Collected data entries
+++

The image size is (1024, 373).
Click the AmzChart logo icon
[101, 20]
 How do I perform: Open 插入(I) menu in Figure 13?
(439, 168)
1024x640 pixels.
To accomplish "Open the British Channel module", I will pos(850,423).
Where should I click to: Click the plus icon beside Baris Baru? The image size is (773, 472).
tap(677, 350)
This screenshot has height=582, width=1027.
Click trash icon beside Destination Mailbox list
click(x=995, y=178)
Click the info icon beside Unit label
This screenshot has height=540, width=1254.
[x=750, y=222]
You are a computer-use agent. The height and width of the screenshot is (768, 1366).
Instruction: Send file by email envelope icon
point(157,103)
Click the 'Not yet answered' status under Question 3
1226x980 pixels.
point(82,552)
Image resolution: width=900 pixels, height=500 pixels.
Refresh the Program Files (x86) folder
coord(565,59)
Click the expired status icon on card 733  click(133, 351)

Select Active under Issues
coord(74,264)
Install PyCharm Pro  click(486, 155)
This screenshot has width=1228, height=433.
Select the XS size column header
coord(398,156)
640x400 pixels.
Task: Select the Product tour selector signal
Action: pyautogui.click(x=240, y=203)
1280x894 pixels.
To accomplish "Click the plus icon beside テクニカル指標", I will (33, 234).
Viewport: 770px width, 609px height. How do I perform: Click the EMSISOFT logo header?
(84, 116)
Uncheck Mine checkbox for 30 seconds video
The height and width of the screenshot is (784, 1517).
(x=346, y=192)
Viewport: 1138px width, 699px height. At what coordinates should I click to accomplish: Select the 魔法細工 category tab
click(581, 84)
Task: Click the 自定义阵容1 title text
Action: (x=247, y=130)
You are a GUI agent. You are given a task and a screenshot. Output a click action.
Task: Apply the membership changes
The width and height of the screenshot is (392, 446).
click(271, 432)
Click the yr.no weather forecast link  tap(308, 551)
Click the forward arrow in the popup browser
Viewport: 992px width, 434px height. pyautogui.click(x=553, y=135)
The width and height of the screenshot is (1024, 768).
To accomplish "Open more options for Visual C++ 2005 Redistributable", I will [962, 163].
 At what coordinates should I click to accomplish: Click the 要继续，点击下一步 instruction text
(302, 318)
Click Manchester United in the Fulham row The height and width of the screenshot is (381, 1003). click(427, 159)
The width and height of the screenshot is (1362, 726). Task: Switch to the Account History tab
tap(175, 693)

+++

Aim of the task
Every record here must be output exactly, word for word.

Exercise output
The image size is (1024, 373).
Click the AmzChart logo icon
[101, 20]
 How do I perform: Open 插入(I) menu in Figure 13?
(439, 168)
1024x640 pixels.
To accomplish "Open the British Channel module", I will pos(850,423).
Where should I click to: Click the plus icon beside Baris Baru? The image size is (773, 472).
tap(677, 350)
This screenshot has height=582, width=1027.
Click trash icon beside Destination Mailbox list
click(x=995, y=178)
Click the info icon beside Unit label
This screenshot has height=540, width=1254.
[x=750, y=222]
You are a computer-use agent. The height and width of the screenshot is (768, 1366).
Instruction: Send file by email envelope icon
point(157,103)
Click the 'Not yet answered' status under Question 3
1226x980 pixels.
point(82,552)
Image resolution: width=900 pixels, height=500 pixels.
Refresh the Program Files (x86) folder
coord(565,59)
Click the expired status icon on card 733  click(133, 351)

Select Active under Issues
coord(74,264)
Install PyCharm Pro  click(486, 155)
This screenshot has width=1228, height=433.
Select the XS size column header
coord(398,156)
640x400 pixels.
Task: Select the Product tour selector signal
Action: pyautogui.click(x=240, y=203)
1280x894 pixels.
To accomplish "Click the plus icon beside テクニカル指標", I will (33, 234).
Viewport: 770px width, 609px height. How do I perform: Click the EMSISOFT logo header?
(84, 116)
Uncheck Mine checkbox for 30 seconds video
The height and width of the screenshot is (784, 1517).
(x=346, y=192)
Viewport: 1138px width, 699px height. At what coordinates should I click to accomplish: Select the 魔法細工 category tab
click(581, 84)
Task: Click the 自定义阵容1 title text
Action: (x=247, y=130)
You are a GUI agent. You are given a task and a screenshot. Output a click action.
Task: Apply the membership changes
The width and height of the screenshot is (392, 446).
click(271, 432)
Click the yr.no weather forecast link  tap(308, 551)
Click the forward arrow in the popup browser
Viewport: 992px width, 434px height. pyautogui.click(x=553, y=135)
The width and height of the screenshot is (1024, 768).
To accomplish "Open more options for Visual C++ 2005 Redistributable", I will [962, 163].
 At what coordinates should I click to accomplish: Click the 要继续，点击下一步 instruction text
(302, 318)
Click Manchester United in the Fulham row The height and width of the screenshot is (381, 1003). click(427, 159)
The width and height of the screenshot is (1362, 726). Task: Switch to the Account History tab
tap(175, 693)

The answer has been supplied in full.